Your Public-Key is now stored in /home/user/.ssh/id_rsa.pub and the private key, which you can easily transfer to other clients, is located at /home/user/.shh/id_rsa. Put the private key on clients that only you have access to.

Providing a Server with your Public Key

Now your server or the system you want to access only needs to know about your public key. There is a very simple command:

ssh-copy-id root@IP-oder-Domain-des-Zielsystems

Then you will be asked for the password. This is the user’s password, in the case of root on the target system. The background is the following: Your client opens an SSH connection to the target system and adds your public key to the ~/.ssh/authorized_keys file there. If it does not yet exist, it will be created. You can also do this manually:

cat ~/.ssh/id_rsa.pub | ssh root@IP-oder-Domain-des-Zielsystems "mkdir -p ~/.ssh && cat >> ~/.ssh/authorized_keys"
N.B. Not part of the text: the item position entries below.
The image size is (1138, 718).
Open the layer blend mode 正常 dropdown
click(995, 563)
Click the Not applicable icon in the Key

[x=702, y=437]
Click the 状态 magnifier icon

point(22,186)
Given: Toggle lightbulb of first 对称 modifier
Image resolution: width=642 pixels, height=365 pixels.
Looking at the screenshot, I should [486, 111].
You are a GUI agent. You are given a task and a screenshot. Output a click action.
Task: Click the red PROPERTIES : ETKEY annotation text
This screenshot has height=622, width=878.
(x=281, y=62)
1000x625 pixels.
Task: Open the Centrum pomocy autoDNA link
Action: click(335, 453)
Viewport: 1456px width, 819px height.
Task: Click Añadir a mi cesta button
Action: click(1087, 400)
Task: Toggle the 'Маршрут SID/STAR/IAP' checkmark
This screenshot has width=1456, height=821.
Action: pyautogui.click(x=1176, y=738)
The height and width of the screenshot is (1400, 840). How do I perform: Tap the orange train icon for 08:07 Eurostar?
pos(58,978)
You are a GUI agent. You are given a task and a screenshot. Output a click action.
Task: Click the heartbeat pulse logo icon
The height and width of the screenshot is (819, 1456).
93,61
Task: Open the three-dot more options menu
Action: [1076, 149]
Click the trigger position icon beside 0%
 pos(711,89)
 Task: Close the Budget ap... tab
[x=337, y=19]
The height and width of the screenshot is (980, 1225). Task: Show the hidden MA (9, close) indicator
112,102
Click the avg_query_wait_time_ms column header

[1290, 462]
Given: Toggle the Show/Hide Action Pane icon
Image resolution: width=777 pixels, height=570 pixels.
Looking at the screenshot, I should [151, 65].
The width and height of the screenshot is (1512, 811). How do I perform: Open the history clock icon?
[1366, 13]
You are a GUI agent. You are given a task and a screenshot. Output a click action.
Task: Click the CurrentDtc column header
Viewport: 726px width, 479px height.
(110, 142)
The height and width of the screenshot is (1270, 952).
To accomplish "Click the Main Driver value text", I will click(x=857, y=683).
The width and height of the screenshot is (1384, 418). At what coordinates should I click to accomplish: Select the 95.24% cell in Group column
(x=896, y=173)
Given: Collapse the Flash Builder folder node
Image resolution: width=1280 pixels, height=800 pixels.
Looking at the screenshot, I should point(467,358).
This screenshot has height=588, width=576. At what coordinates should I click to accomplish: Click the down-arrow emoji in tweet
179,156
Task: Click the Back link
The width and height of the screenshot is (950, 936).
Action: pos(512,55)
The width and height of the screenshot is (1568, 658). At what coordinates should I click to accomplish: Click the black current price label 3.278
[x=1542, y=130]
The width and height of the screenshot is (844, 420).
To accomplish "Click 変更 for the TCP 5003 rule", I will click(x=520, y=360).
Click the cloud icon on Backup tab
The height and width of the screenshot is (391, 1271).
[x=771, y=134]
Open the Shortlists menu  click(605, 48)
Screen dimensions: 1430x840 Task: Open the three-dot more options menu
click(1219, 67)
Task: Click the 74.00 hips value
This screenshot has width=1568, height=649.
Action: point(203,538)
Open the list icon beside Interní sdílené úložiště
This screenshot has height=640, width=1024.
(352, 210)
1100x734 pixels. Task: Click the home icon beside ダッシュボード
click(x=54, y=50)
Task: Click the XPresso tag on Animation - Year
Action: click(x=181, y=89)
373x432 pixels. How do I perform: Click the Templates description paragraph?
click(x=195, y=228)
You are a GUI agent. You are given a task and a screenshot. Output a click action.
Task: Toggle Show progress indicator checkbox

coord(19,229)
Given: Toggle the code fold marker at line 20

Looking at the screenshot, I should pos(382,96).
Now you can connect via SSH without the password of the server or the target system. If you have created a passphrase for your private key, it is required instead.

Screen Passphrase

Since you no longer need the password, you can also completely block access via SSH with a password. In that case, however, create a security copy of your private key. If something happens to your client, and you do not have physical access to your systems, as is the case with rented servers at traditional hosting companies, you’ll be locked out. If this happens at gridscale, you can simply hang your storage on a second server and store the new public key in the file system. Through the practical system of gridscale it is almost as if you had physical access. So you can expand volumes from different servers and reinstall them somewhere else, for example.

Disable access via Password

To deactivate access via a password via SSH, connect to the relevant system and edit the sshd_config:

sudo nano /etc/ssh/sshd_config

In this file, search for the entry “PermitRootLogin” and change it to “without-password”. It should look as follows:

PermitRootLogin without-password

Now you just need to restart the SSH service:

reload ssh

Fazit

The use of an SSH key is always preferable and much safer compared to a password. However, it is very difficult to get to remote systems once the private key is lost. This should be kept in a secure place.